Periodontal ligament (PDL) cells play an important role in maintaining the homeostasis of periodontal tissues. However, it is not known how PDL cells contribute to osteoclastogenesis. In this study, we examined the consequences of cell-to-cell interactions between peripheral blood mononuclear cells (PBMCs) and PDL cells during osteoclastogenesis. PBMCs were co-cultured directly or indirectly with PDL cells for two to four weeks. PBMCs that were directly co-cultured with PDL cells formed significantly more resorption pits on dentin slices than did PBMCs that were cultured alone.

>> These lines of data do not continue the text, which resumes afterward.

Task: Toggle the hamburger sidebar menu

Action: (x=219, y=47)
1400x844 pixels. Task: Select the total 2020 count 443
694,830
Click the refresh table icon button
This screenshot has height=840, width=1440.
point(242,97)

However, soluble factor(s) produced from PDL cells inhibited the formation of tartrate-resistant acid phosphatase (TRAP)-positive multinucleated cells. Furthermore, PDL cells expressed both receptor activator nuclear factor kappa B ligand (RANKL) and osteoprotegerin (OPG) mRNA. In conclusion, PDL cells support osteoclastogenesis through cell-to-cell contact. PDL cells might regulate osteoclastogenesis by opposing mechanisms--stimulation of resorptive activity by RANKL and inhibition by OPG--thus affecting processes such as periodontitis and orthodontic tooth movement.